MTFP accepts gifts, grants, and sponsorships from individuals and organizations for the general support of our activities, but our news judgments are made independently and not on the basis of donor support.
MTFP may consider donations to support the coverage of particular topics, but our organization maintains editorial control of the coverage. We will cede no right of review or influence of editorial content, nor of unauthorized distribution of editorial content.
Montana Free Press does not and shall not discriminate on the basis of race, color, religion, gender, gender expression, age, national origin, disability, marital status, sexual orientation, or military status, in any of its activities or operations. These activities include, but are not limited to, hiring and firing of staff, selection of volunteers and vendors, and provision of services. We are committed to providing an inclusive and welcoming environment for all members of our staff, clients, volunteers, subcontractors, vendors, and clients.

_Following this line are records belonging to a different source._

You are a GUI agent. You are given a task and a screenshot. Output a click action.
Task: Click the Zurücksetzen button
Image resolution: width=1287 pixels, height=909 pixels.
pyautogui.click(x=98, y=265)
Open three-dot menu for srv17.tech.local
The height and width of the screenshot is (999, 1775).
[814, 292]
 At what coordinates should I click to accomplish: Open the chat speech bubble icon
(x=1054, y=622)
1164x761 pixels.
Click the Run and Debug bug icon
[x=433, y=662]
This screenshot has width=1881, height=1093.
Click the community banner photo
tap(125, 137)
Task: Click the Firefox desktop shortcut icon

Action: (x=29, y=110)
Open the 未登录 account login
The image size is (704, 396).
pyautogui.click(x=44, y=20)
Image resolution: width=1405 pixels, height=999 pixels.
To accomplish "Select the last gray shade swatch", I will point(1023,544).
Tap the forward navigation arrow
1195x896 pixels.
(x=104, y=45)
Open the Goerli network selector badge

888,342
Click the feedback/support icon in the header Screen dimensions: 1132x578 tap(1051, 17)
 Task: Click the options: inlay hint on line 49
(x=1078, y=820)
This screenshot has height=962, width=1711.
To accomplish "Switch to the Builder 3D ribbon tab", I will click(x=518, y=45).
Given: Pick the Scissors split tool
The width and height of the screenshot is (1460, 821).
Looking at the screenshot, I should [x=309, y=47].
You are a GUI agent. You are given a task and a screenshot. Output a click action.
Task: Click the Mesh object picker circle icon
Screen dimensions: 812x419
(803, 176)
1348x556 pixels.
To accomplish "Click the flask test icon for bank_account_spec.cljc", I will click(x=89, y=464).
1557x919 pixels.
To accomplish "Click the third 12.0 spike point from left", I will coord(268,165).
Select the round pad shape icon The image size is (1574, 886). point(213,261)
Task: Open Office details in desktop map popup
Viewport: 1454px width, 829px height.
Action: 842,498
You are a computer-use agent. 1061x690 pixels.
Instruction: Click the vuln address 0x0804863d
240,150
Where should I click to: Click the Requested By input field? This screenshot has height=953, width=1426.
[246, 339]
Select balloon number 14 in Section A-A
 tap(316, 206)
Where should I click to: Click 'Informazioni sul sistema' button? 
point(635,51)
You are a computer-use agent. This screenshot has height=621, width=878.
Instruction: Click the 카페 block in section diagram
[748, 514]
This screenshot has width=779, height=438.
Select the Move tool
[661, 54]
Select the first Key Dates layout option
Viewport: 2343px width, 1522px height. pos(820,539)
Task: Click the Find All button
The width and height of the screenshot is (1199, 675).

Montana Free Press is an equal opportunity employer. We will not discriminate and will take affirmative action measures to ensure against discrimination in employment, recruitment, advertisements for employment, compensation, termination, upgrading, promotions, and other conditions of employment against any employee or job applicant on the bases of race, color, gender, national origin, age, religion, creed, disability, veteran’s status, sexual orientation, gender identity or gender expression.
We are a proud member of several professional associations and industry groups:
Advertising Acceptability Policy
Montana Free Press reserves the right to accept or decline any advertisement or sponsorship it is offered.
Montana Free Press will decline to accept advertising that it knows or believes to be misleading, inaccurate, fraudulent, or illegal, or that fails to comply, in Montana Free Press’s sole determination, with its standards of decency, taste, or dignity.
Montana Free Press, like all quality publishers of original journalism, maintains a clear separation between news and advertising content. Advertising that attempts to blur this distinction in a manner that, in Montana Free Press’ judgment, confuses readers will be rejected.